### INPUT FOR THIS TASK

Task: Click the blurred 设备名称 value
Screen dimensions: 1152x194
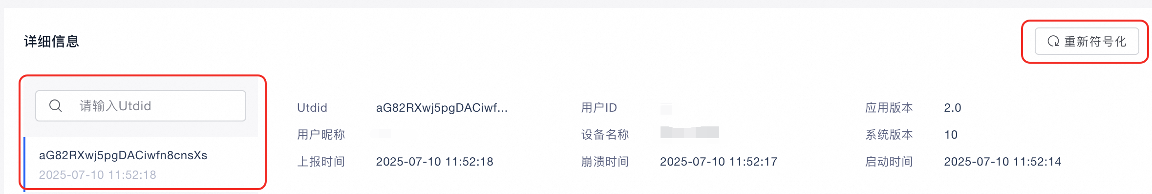Action: coord(689,132)
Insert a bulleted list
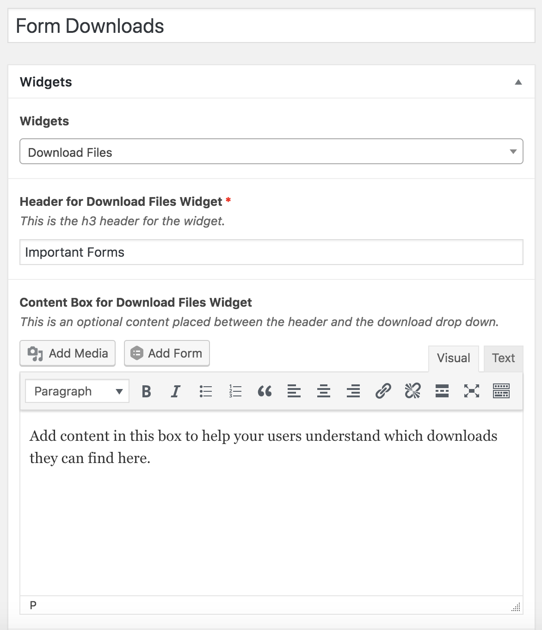This screenshot has width=542, height=630. coord(205,391)

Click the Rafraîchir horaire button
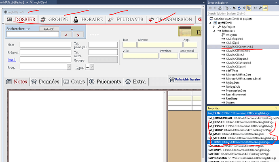tap(185, 79)
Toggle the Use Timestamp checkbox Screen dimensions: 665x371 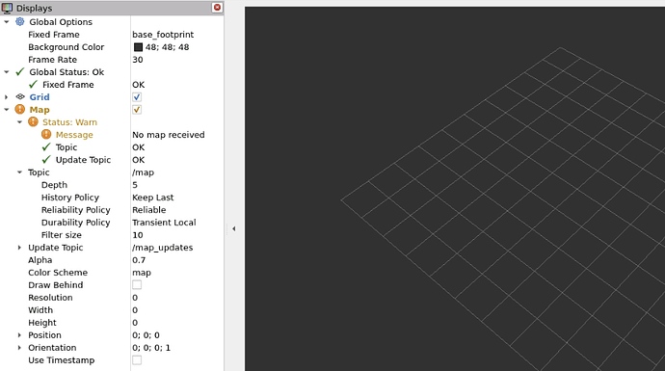[137, 360]
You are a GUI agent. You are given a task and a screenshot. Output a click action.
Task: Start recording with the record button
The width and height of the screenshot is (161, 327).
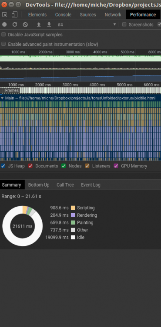4,24
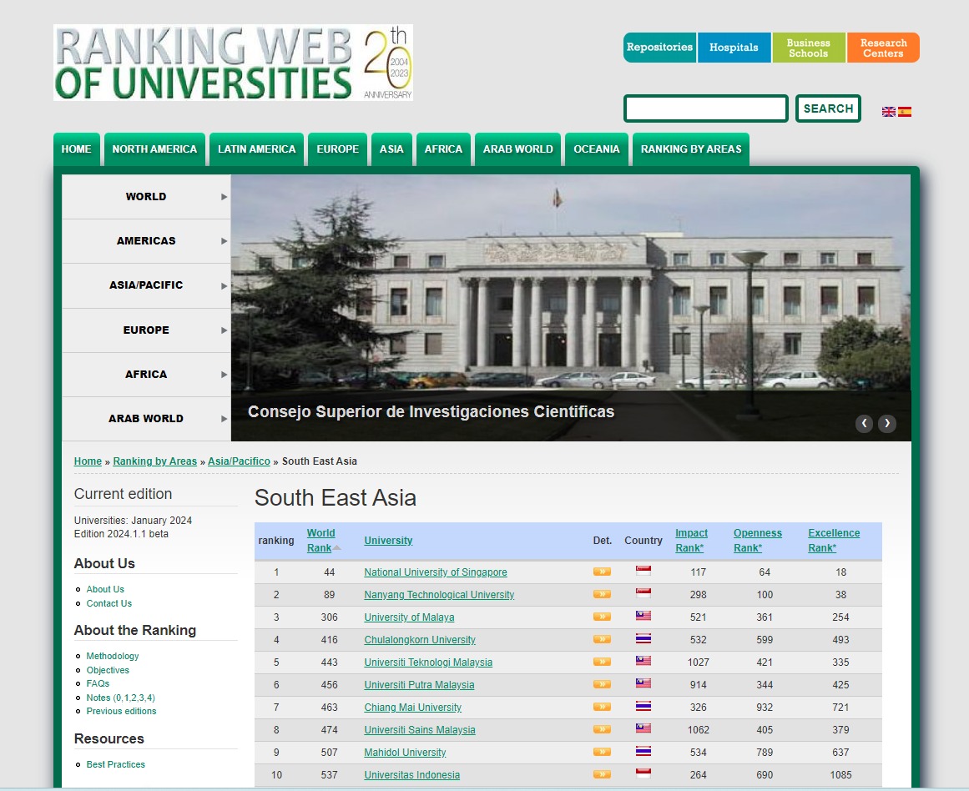Expand the ASIA/PACIFIC sidebar menu
The width and height of the screenshot is (969, 791).
pos(146,285)

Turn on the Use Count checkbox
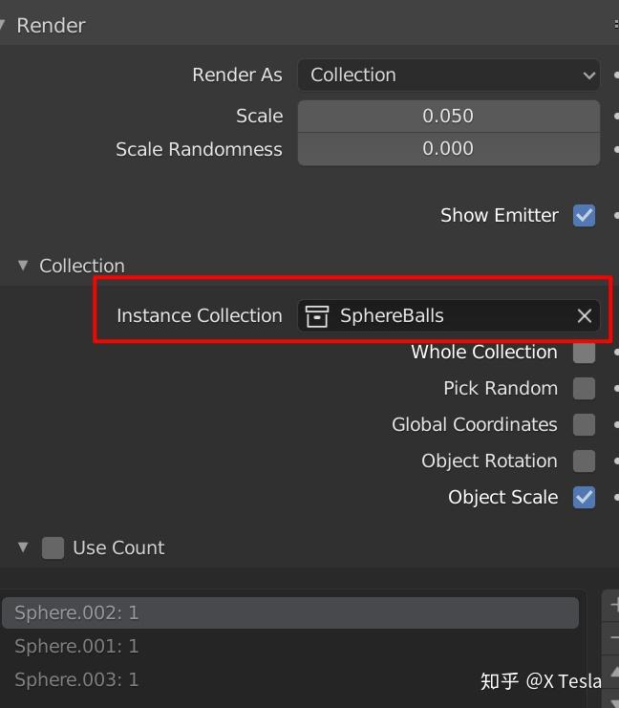pyautogui.click(x=53, y=547)
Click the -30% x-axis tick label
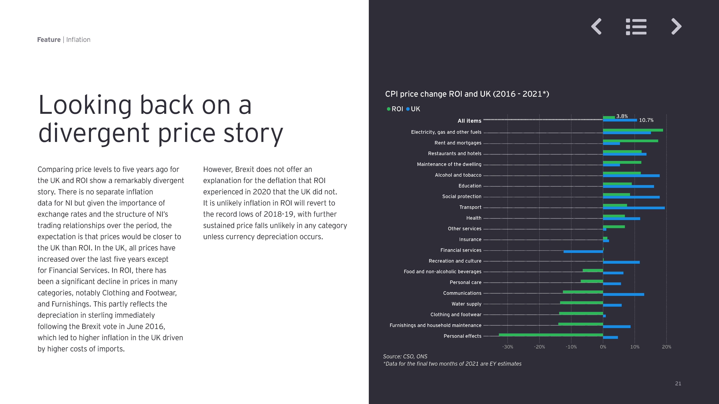Screen dimensions: 719x404 (x=507, y=347)

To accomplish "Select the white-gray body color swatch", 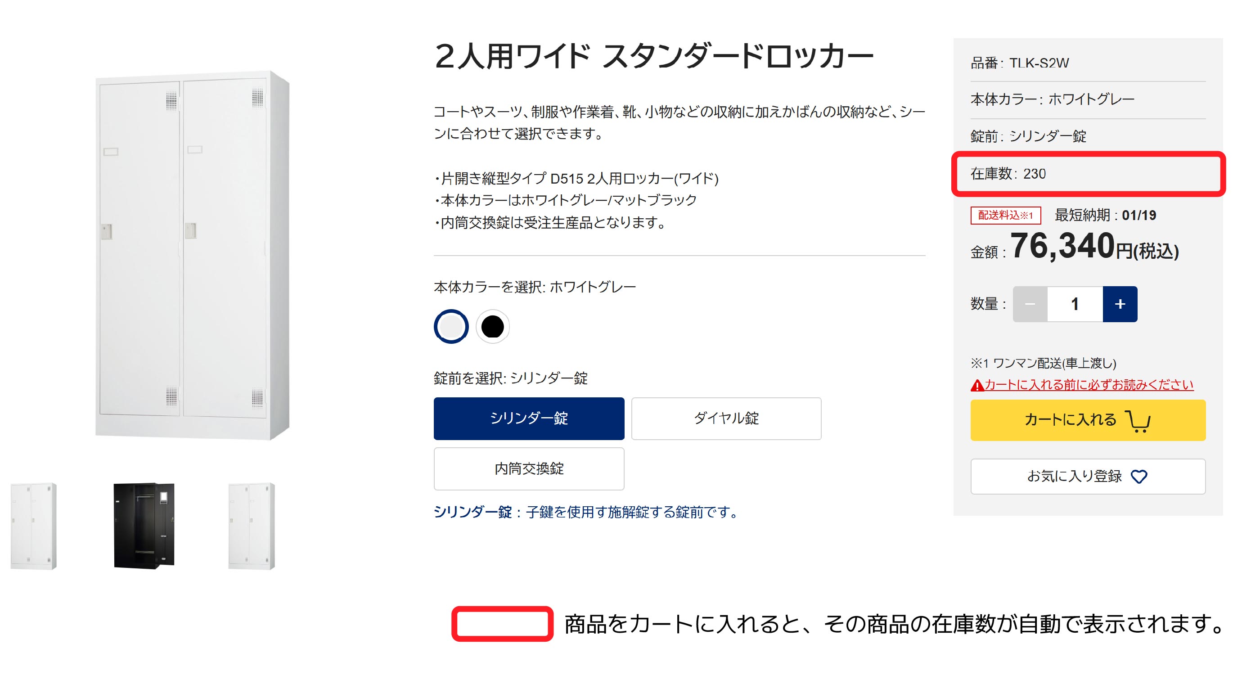I will (451, 326).
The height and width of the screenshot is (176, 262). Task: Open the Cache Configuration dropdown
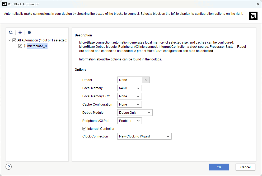(x=129, y=104)
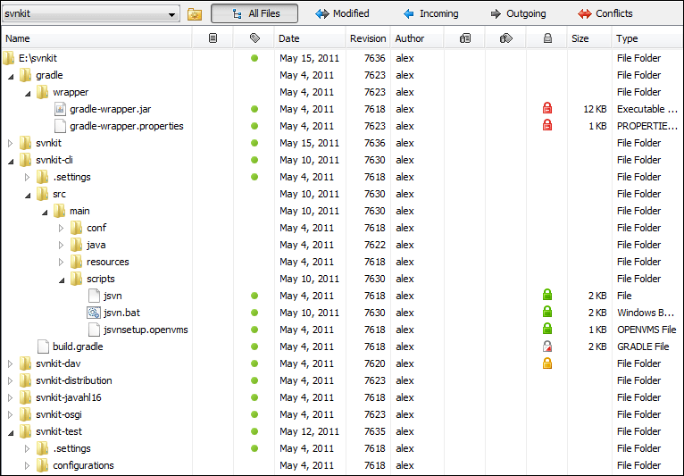
Task: Sort by the lock icon column header
Action: point(546,38)
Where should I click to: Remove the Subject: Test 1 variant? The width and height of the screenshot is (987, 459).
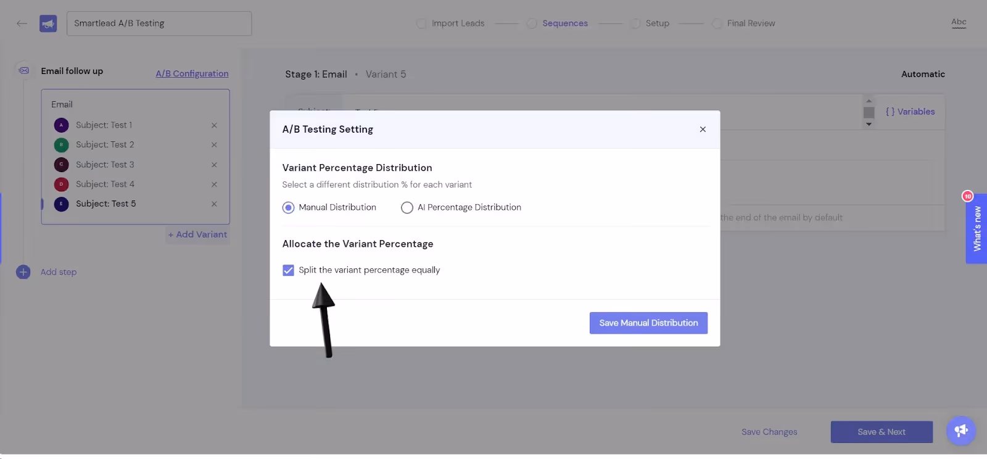(x=214, y=125)
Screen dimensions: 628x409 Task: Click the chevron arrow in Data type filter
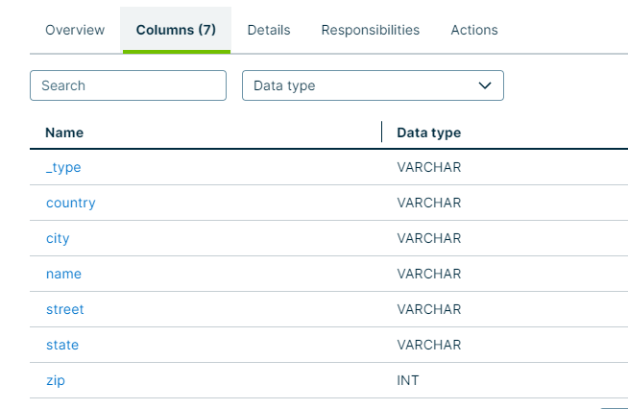pyautogui.click(x=485, y=85)
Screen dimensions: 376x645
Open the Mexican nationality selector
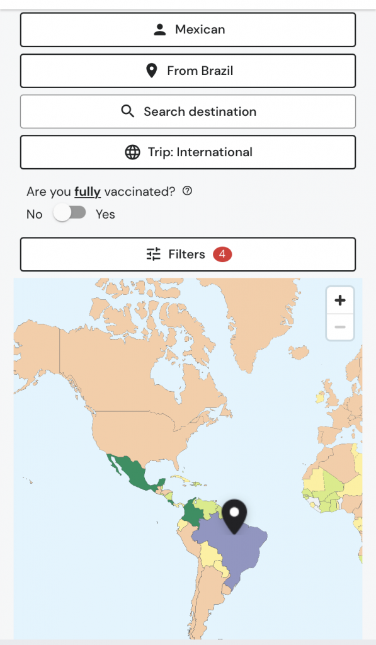188,30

### PROMPT
Find the line with "Screen dimensions: 376x645". Reproduce it and every line after it through the last line above exactly, leaving out the pictures.

### WRITTEN SOLUTION
Screen dimensions: 376x645
Open the Mexican nationality selector
188,30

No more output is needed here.